1. Just doing something: This is a favourite of mine. Once we understand that the world is not organised in a way that guarantees that there is always a right choice and only ever exactly one, and once we have acquired a feel for what it’s like to be in such a situation, it is easier to just do something. In philosophical literature this is sometimes inelegantly described as “plumping” for a choice. This is definitely valid for times where we run out of further criteria or reasons to choose one way over another. (It may be more advisable for relatively trivial choices.)

2. Paying attention to the ‘remainder’ and dealing with it: There may be situations in which we have to make a choice, or take an action, from which we just don’t emerge particularly well. (The situation of being double-booked and having to cancel one commitment springs to mind.) Again, where someone is caught in a dilemma, the existence of a choice between several options doesn’t guarantee that one of them is the right action.

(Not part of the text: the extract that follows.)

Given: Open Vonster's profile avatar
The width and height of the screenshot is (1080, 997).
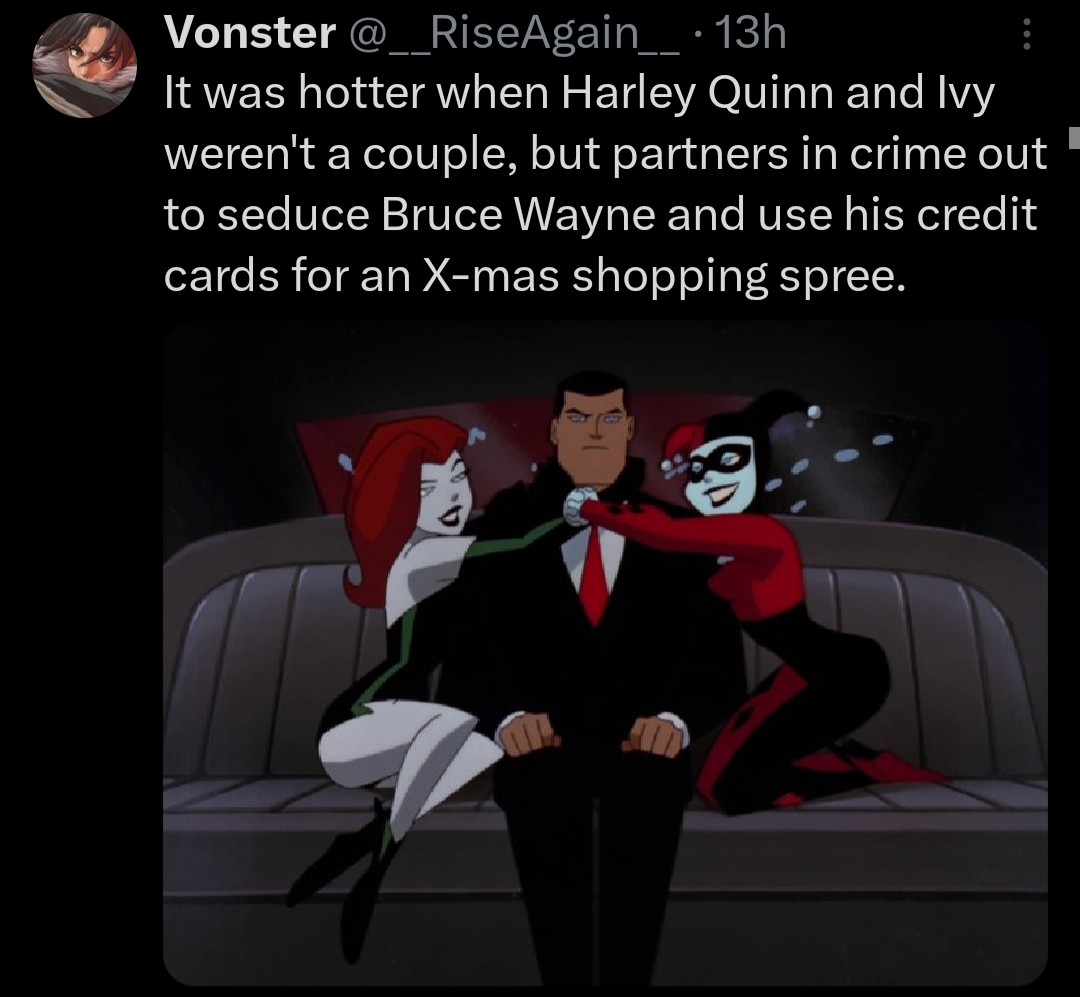Looking at the screenshot, I should 85,66.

In those situations it might help to understand that there is a “remainder” to deal with. That is to say an expectation that regret is felt and expressed, an apology, some kind of restitution or compensation made willingly.

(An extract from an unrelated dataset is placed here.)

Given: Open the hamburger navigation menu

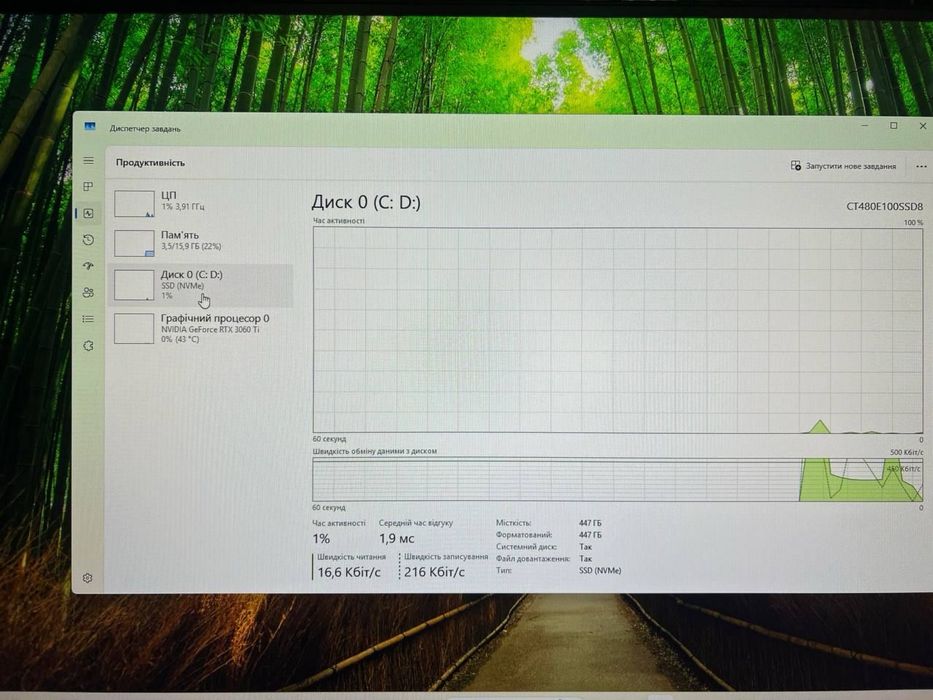Looking at the screenshot, I should pos(88,161).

3. Character – the kind of person I am or want to be: In her book On Virtue Ethics, Rosalind Hursthouse provides a very serious example of a dilemma:

“Suppose (just for the sake of an example) that whether to ask the doctors to continue to prolong one’s unconscious mother’s life by extraordinary means for another year, or to discontinue treatment now, would be an irresolvable dilemma in some cases.”

She then considers two very different people in that situation:

One might be a doctor herself, someone who had always striven to think of the human body as a living, and hence mortal, thing, not as a machine to be tinkered with; she knows that, if her mother were her patient, she would advise the discontinuation of treatment. The other might be someone who worked with apparently hopeless cases of mental disability, someone who said of herself ‘I never give up hope; I couldn’t do the job if I let myself.’ Faced with some such decision as the one outlined, it seems that each might act differently, each believing, correctly, that she had a (…) reason for favouring the action she elected to take.

And while the situation involved and the possible outcomes just are such that it may look wrong to say the both took the right action, as Hursthouse remarks, it is plausible to describe them as having acted well –

courageously, responsibly, thoughtfully, conscientiously, honestly, wisely – and not just describe them merely as having done what was permissible, which any cowardly, irresponsible, thoughtless, heedless, self-deceiving fool could just as well have done in the circumstances.

So my biography, my standards, my ideals, things that have always been important to me are valid pointers to which competing reasons I should act on. (I always thought that mottos inscribed on coats of arms may function in that kind of way.) This could also help in more trivial and positive situations than the one described by Hursthouse. Choosing from a menu for example, I could say to myself “I like being adventurous, so I will order something I’ve never had that looks a bit unusual.” Or I could say “I know what’s good and what I like, so why shouldn’t I have the same I had last time. After all, if it ain’t broke don’t fix it.”

As someone said, choices when repeated over time become habits, habits over time become character. And character can in turn become a guide to the choices we should make.